When I was writing the first edition, mostly in 1999, the stock market boom seemed invincible. The S&P 500 index had gone up 34% in 1995, 20% in 1996, 31% in 1997, 26% in 1998, and 20% in 1999. Similar strings of stock market price increases had occurred in many other countries. So many years in a row of such spectacular increases could not be the result of mere chance, or so it seemed to many people then--and to the experts who encouraged this view. The stock market boom was widely viewed as the harbinger of a new economic era. But my book took a very different, and much dimmer, view of this stock market boom.
When the book appeared on store shelves in March 2000, I was on sabbatical from Yale, and I embarked on an extended ten-country book tour. Obviously, at that point in history, no one knew that March 2000 was to represent the peak of the market. Talking with so many people about the errors I thought they were making led me to ideas about how to strengthen the arguments presented in this new edition.
A few memories still strike me today, years later, about the kind of human errors that I encountered on my tour. I remember appearing on a radio talk show and hearing a woman tell me that she just knew I was wrong: the stock market has a pronounced uptrend; it has to go up generally. The tremor in her voice made me wonder what accounted for her emotions.
I also recall seeing a man who came to two of my book talks, each time sitting in the back and looking agitated. Why did he come back a second time, and what was upsetting him so?

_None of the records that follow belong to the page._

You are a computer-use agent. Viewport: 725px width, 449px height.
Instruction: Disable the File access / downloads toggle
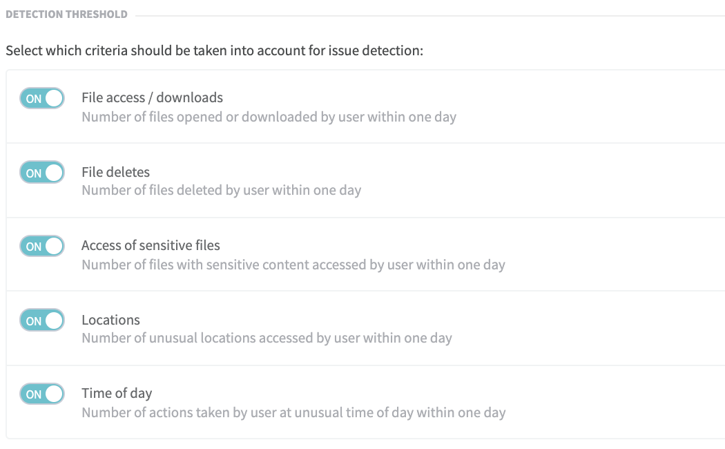(42, 98)
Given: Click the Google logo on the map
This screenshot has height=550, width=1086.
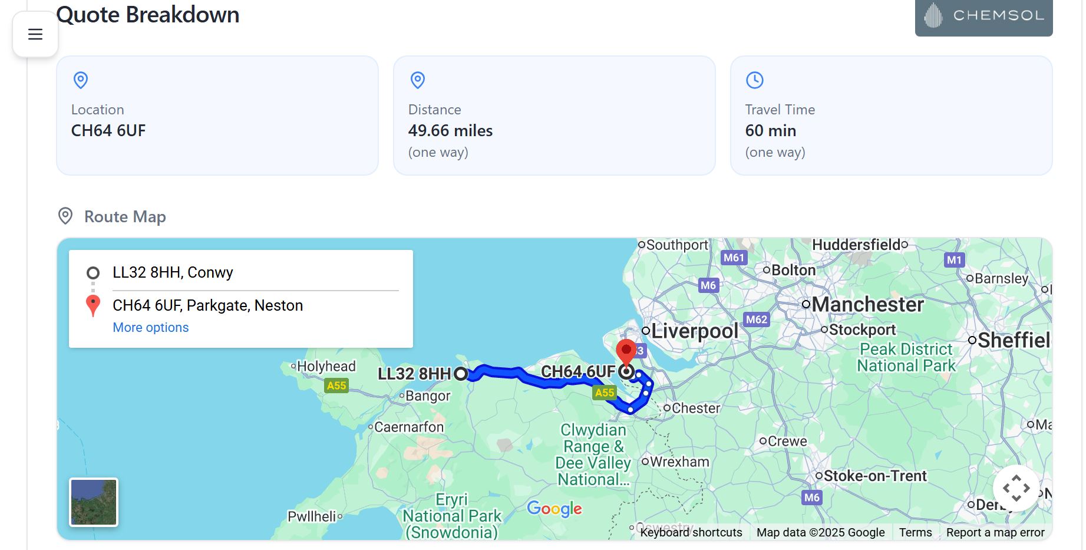Looking at the screenshot, I should point(554,509).
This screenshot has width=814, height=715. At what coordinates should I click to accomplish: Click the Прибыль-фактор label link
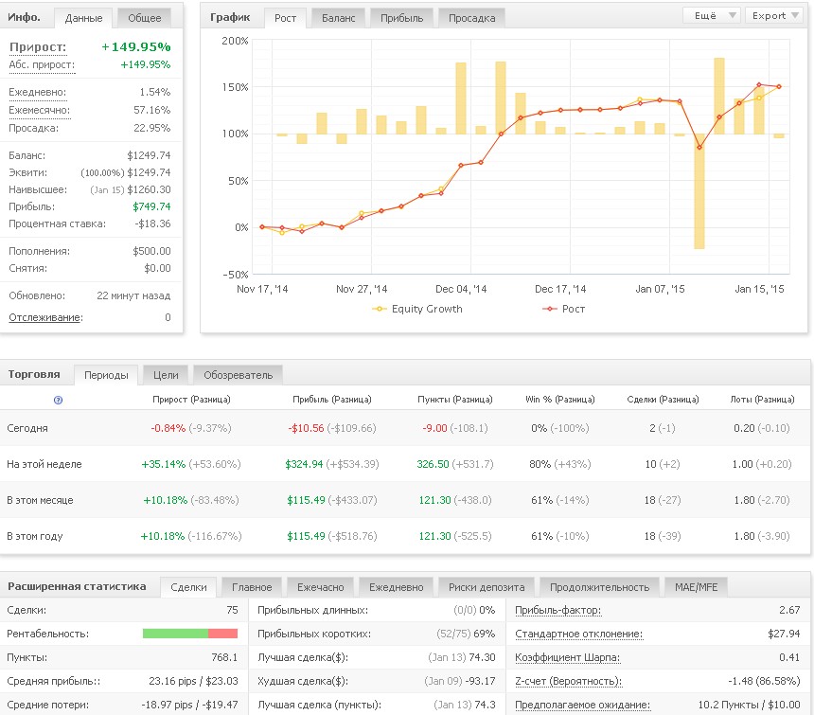pyautogui.click(x=557, y=611)
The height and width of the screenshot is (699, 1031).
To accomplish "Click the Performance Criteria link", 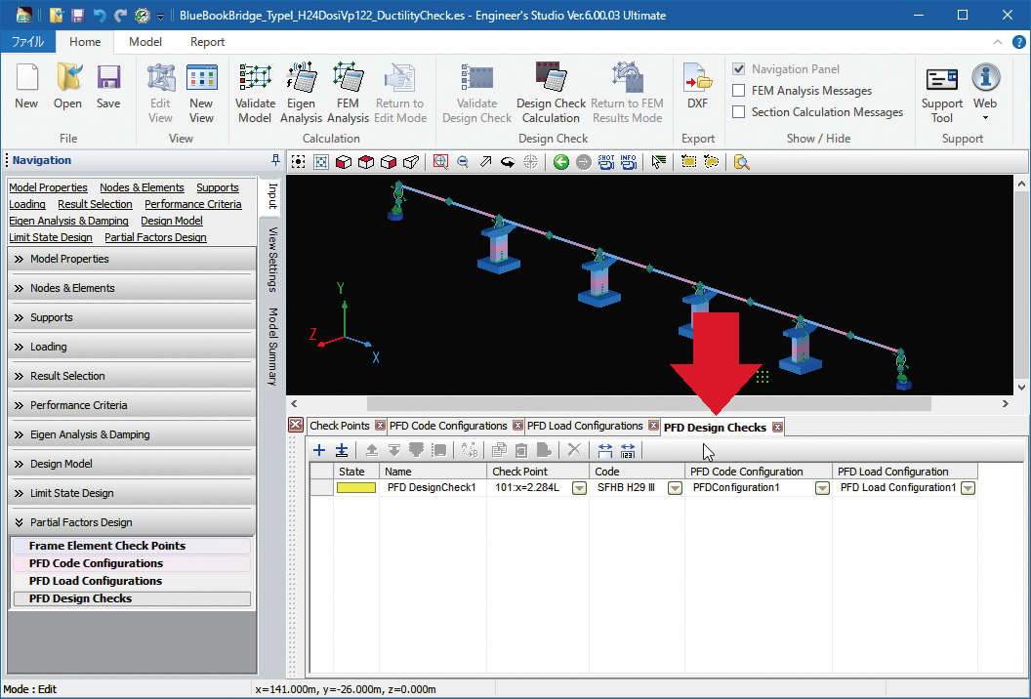I will point(192,204).
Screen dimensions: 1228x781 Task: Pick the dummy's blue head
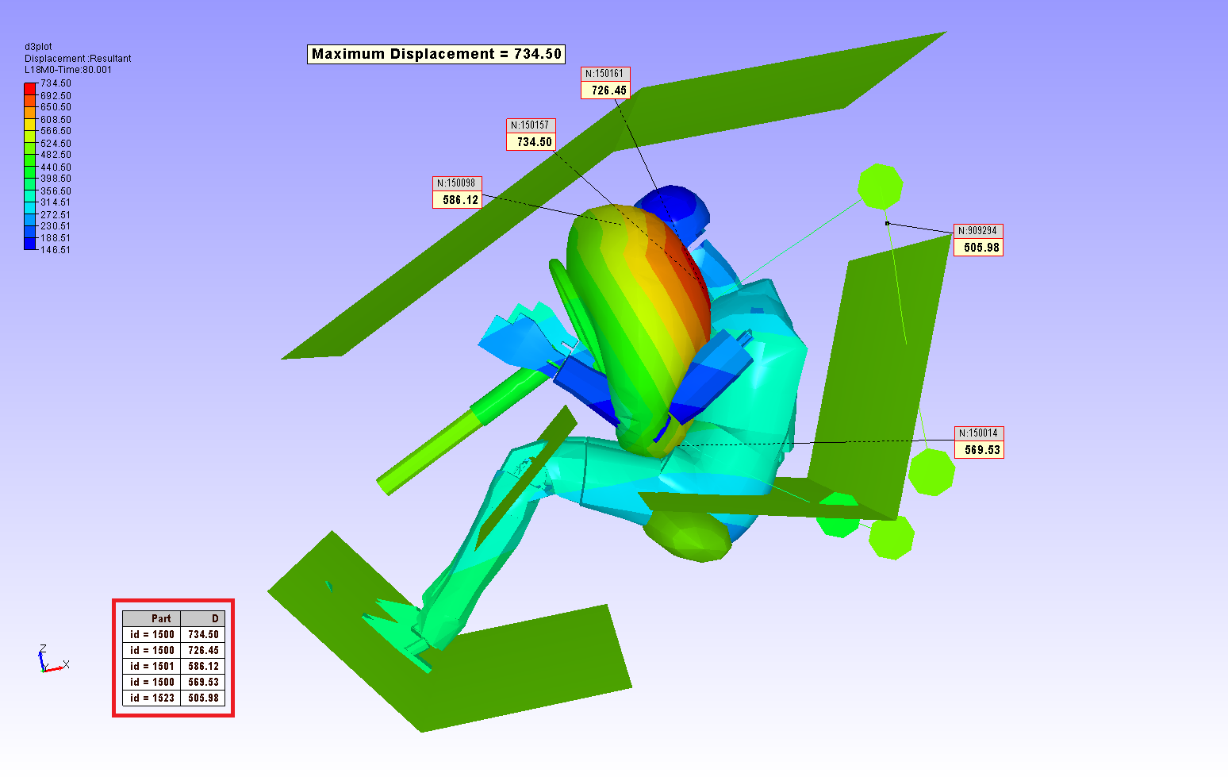click(676, 206)
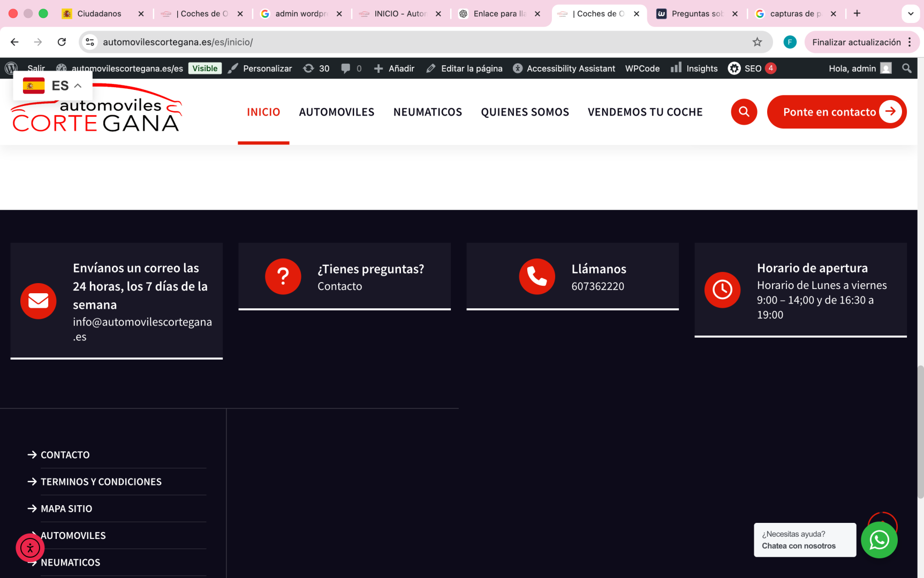Click the red search magnifier icon
924x578 pixels.
(744, 112)
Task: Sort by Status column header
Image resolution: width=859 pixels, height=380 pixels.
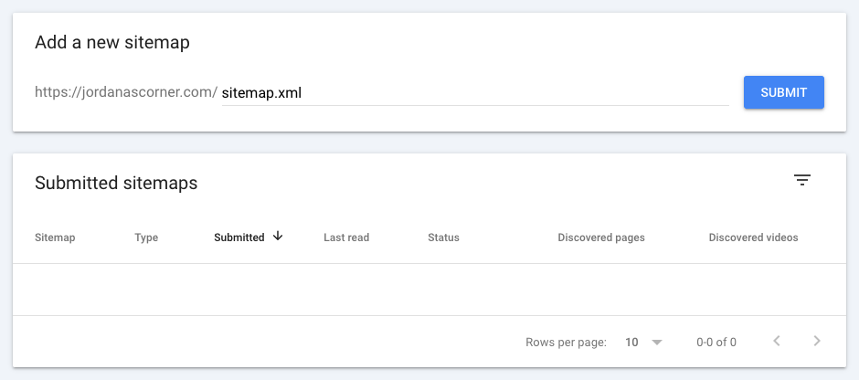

I remember giving a talk presenting my bearish view of the market to a group of institutional investors, and then listening as a major institutional portfolio manager told me that he agreed with me, but was nevertheless going to ignore everything I had just said as he managed his portfolio. He believed that the views I expressed ultimately did not have enough authority to be taken seriously by his clients and colleagues, and that he could not alter his portfolio allocation based solely on what might seem to be one person's idiosyncratic opinion--even if he himself agreed with it.
But most of what I remember is people cheerfully and with apparent interest listening to my talk and then blithely telling me that they did not particularly believe me. Some kind of collective conclusion had been reached about the stock market--and it had a powerful hold on people's minds.
After 2000, the stock market boom abruptly ended; the U.S. stock market, and the markets in the same countries whose stock prices had also soared, came down substantially from their peaks in 2000. By the time the S&P 500 reached bottom in March 2003 it had fallen by half in real inflation-corrected terms. This outcome led to a change in investor psychology.
I remember having breakfast with a woman and her husband at the very end of 2000, when the market was down substantially from its peak, the tech stocks down more than 50%. She said she did the investing for the family, and in the 1990s she had been a genius. He agreed. Now, she confided, her self-esteem had collapsed. Her perception of the market was all an illusion, a dream, she said. Her husband did not disagree.
But, as profound as the psychological reaction to this stock market drop has been for some people, it appears that collective enthusiasm for stocks is more enduring than one might think; it seems, in large measure, that the enthusiasm is still not over. The stock market has not seen as big a drop as would have been predicted by the extreme overpricing of the market in 2000--at least not yet--and this intense psychological correction has not been experienced by most people.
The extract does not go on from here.